In praise of the “consumer”

As a patient involved with cancer research for more than 15 years the semantics of patient involvement are somewhat frustrating.

It all centres around, what are we called?

The UK’s National Cancer Research Institute (NCRI) which paved the way in cancer calls the patients and carers who work on its various study groups “consumers”. That term was decided nearly 20 years ago as a non-specific way of including patients, carers, bereaved and long-term survivors – anyone with an interest in cancer as a lay person. Some “consumers” over the years have had a science background, most have not. So being a lay person with an interest and a preparedness to learn has been the prime qualification. There is now a proper recruitment and training process. The differing abilities of each individual are recognised. Several “consumers” have advised the NHS and major charities at a strategic level, have worked on funding panels handling programmes costing millions, many speak about research at leading conferences, and the Consumer Forum provides a structure for experiences to be shared. The Forum now numbers 90 people, more than half active on NCRI study groups, the remainder having served their time and working in other areas.

The question of whether there is a better word to use than “consumer” has been argued over many times.

The term “Research Partner” is getting wide use. Some of the Clinical Trial Units are using it, the Wales Cancer Research Centre (WCRC) uses it, and it is widely used in the supportive and palliative care community. But adopting “Research Partner” gives problems to some organisations. Partner is a very specific word, with implications, and some people find its use confusing in this context.
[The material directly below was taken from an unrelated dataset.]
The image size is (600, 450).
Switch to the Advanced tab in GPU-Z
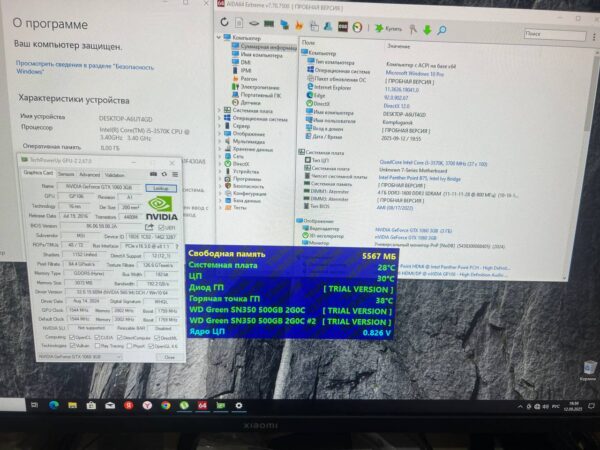(90, 172)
There are also times when it is valuable to recognise actual patients from those who have a cancer experience in other ways.

The National Institute for Health Research has its Patient Research Ambassadors, but these should be seen as a different side of the involvement and engagement issue. These people support the front-line hospitals and research clinicians, encouraging accrual into studies rather than helping define major clinical studies themselves.
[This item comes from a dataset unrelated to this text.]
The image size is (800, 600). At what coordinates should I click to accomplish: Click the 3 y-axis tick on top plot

So what term could we use which might gain general approval and adoption?

Should we seek a single term, might it be better to have several terms which help define the actual work undertaken by involved patients?

After all, at the moment the deep involvement which NCRI consumers have in the NCRI Clinical Studies Groups, or the WCRC Research Partners have in their Research Themes, is not replicated in many places. In these areas patients have helped determine the direction a study takes, looking at endpoints, inclusion criteria, use of placebo, stopping rules, crossover – the list is a long one. They have questioned a research programme’s proposed priorities, advised changes which help accrual or serve to reduce patient burden in a study. However, their most important effect has been to change the nature of the conversation, the process has evolved under their influence over time and is now conducted differently from what it was fifteen years ago. Should these involved patients have a term to describe them which differentiates their commitment and growing knowledge from others, who may simply be brought in ad hoc to be consulted at some point in developing a study and to allow the researchers to tick the box on the funder’s application form.
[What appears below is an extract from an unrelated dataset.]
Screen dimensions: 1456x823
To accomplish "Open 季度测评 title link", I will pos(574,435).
The term “Patient Advocate” is widely used in Europe. This also has problems. Not all patients working in research are advocates and not all advocates are patients, yet the term is used in an all-encompassing way and takes no account of the depth of experience each individual may bring.

The trouble is I don’t have an answer.

At the moment I have so say I wish long life to the term “consumer”. Because only the NCRI and some of its affiliates use the term it is acquiring an aura which reflects the experience and the standing of the members of the Consumer Forum. The word is acquiring a new meaning in cancer research.